Jay loved hiking. The first day, we felt a little guilty: he's just learning how to walk, and he's so excited about what his own little body can do that he barely wants to sleep. Would you want to sleep if you suddenly figured out that your body could fly? But riding on mama's back is apparently evolutionarily charged with positive associations; after all, for millenia, moms have been carting their tots around in slings and on backs, over the Andes and the Pyrannes and Kilimanjaro and the Himalayas. Babes are used to it. Jay slept peacefully for a few hours, then woke up, singing and drumming lightly on my shoulders. Tom mostly carried him on the way down when I feared that my spaghetti legs would fail. He liked dad's back as much as mom's.
There comes a moment on every hike when I hate it. Usually about an hour before the summit. It's my mind rather than my body that freaks out. "I can't do this for another hour!" my mind protests. "What is the point?" On our last day in the high peaks, my family gave Tom and me the gift of hiking by ourselves with just Jay. Elle was happily playing with her cousins and getting a tennis lesson. (She is definitely my daughter. When my mother, a professional-level player, tried to teach her how to hold her racket, Elle grabbed it from her and said, "No, I'm going to show you how I do this," and proceeded to take the racket and bang it on the court.) Anyway, Tom and I had a fabulous time. We hiked Wright Peak, which is next to my favorite mountain in the world, Algonquin. The two peaks share a trail for most of the trip, and then the trail to Wright veers off to the left and hikers ascend open rock face for about a half hour to 45 minutes. It was a beautiful day, but the wind was blowing at the top. My legs were tired and my boots were wet. I was more afraid than I have ever been in my entire life. I had visions of being swept off the summit, or falling backwards and landing on my baby. At one point, I thought, "This is so stupid. I am risking my son's life. For what?"

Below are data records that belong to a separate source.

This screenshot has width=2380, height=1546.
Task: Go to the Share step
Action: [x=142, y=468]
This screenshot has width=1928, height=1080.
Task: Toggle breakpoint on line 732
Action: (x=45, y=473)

I thought about camping out and waiting for Tom to bag the peak. That wouldn't be so bad. But Jay wasn't scared. And I thought of all those mothers who have climbed before me, the mothers of the Andes and Himalayas. I prayed to their spirits, and saw the summit. When I finally arrived, Jay's hair flying around his little head like a halo, I said, "We are at the top of the world." He said, "Nah nah," and clapped his hands. Tom found us a place behind a big rock where we could eat our lunch and gaze at Algonquin, and I remembered that it's not until we walk through our fears that we overcome them. My father carried me up these mountains when I was Jay's age. We risk our children's lives in a much more (statistically) dangerous way when we strap them into their car seats and drive across town. What I gave to my son that day was the model of courage. Not the kind of courage that shrugs at danger, but one who feels it and goes up anyway.